The method of using the slash and dot

The very easy solution to do a search and replace in Vim editor is utilizing the slash and dot process. We can apply the slash to find for a word, and then apply the dot to replace it.

In order to find, to search for the term or word “hello” and replace it with “hi“, we would use the following function or commands.

Code example

/article.
tutorial

This will emphasize the first appearance of the term or word “hello” and we can push the Enter button to skip to it. Then, we would enter the word “hi” and push Enter button once again. This can put back the first appearance of the word “hello” with “hi“.

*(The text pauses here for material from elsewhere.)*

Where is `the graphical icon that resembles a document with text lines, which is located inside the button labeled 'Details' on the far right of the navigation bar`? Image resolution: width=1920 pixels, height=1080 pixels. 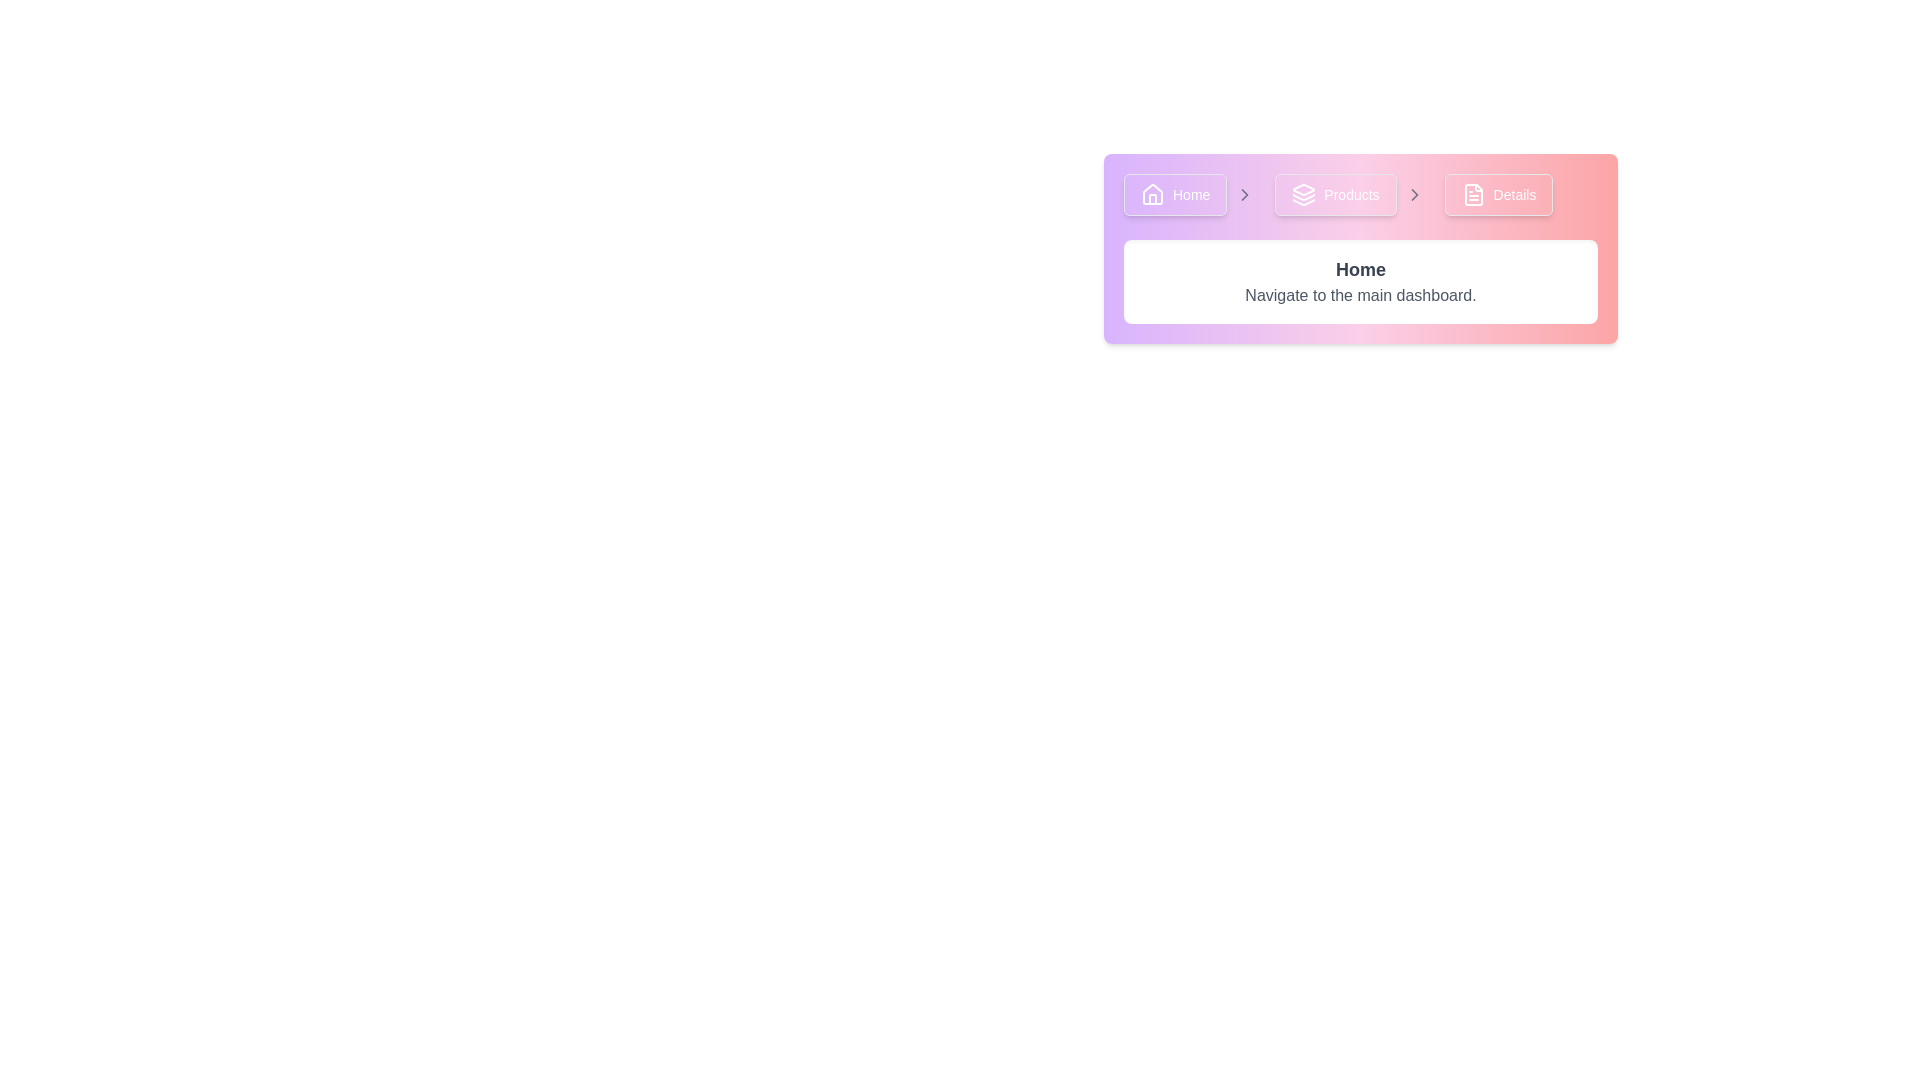
the graphical icon that resembles a document with text lines, which is located inside the button labeled 'Details' on the far right of the navigation bar is located at coordinates (1473, 195).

The method of using the substitute command

Vim editor substitute command is used to carry out essential and advanced search and replace functions. The substitute command syntax is given below.

Code example

:substitute [range]/search_phrase/replace_phrase/[flags]

The limit [range] is not obligatory and can be applied to mention a range of lines to search and replace. The present line is the default range.

The parameter [search_phrase] is the text to look for.

The parameter [replace_phrase] is the text to replace the search word phrase with.

The parameter [flags] is not obligatory and can be apply to mention extra features for the search and replace process.

  1. In Vim, how can I look across multiple words?

    In Vim, use the search command “/” before you add the flag “v,” followed by write many words with the pipe character “|” in-between them like in what follows syntax:
    \v<first_wor>|<second_word>|<third_word>

  2. In Vim, how can I search for highlighted words?

    In Standard mode of Vim editor, pushing * (Shift + 8) enables Vim editor to attempt to bring up the term (or word phrase) that is now beneath the pointer. This is a great way of looking, offering that the content you would like to lookup simply includes one word.

  3. How can I leave Vim's search?

    While pushing Enter, “search mode” was already stepped out and vim's cursor had been positioned over the very first match.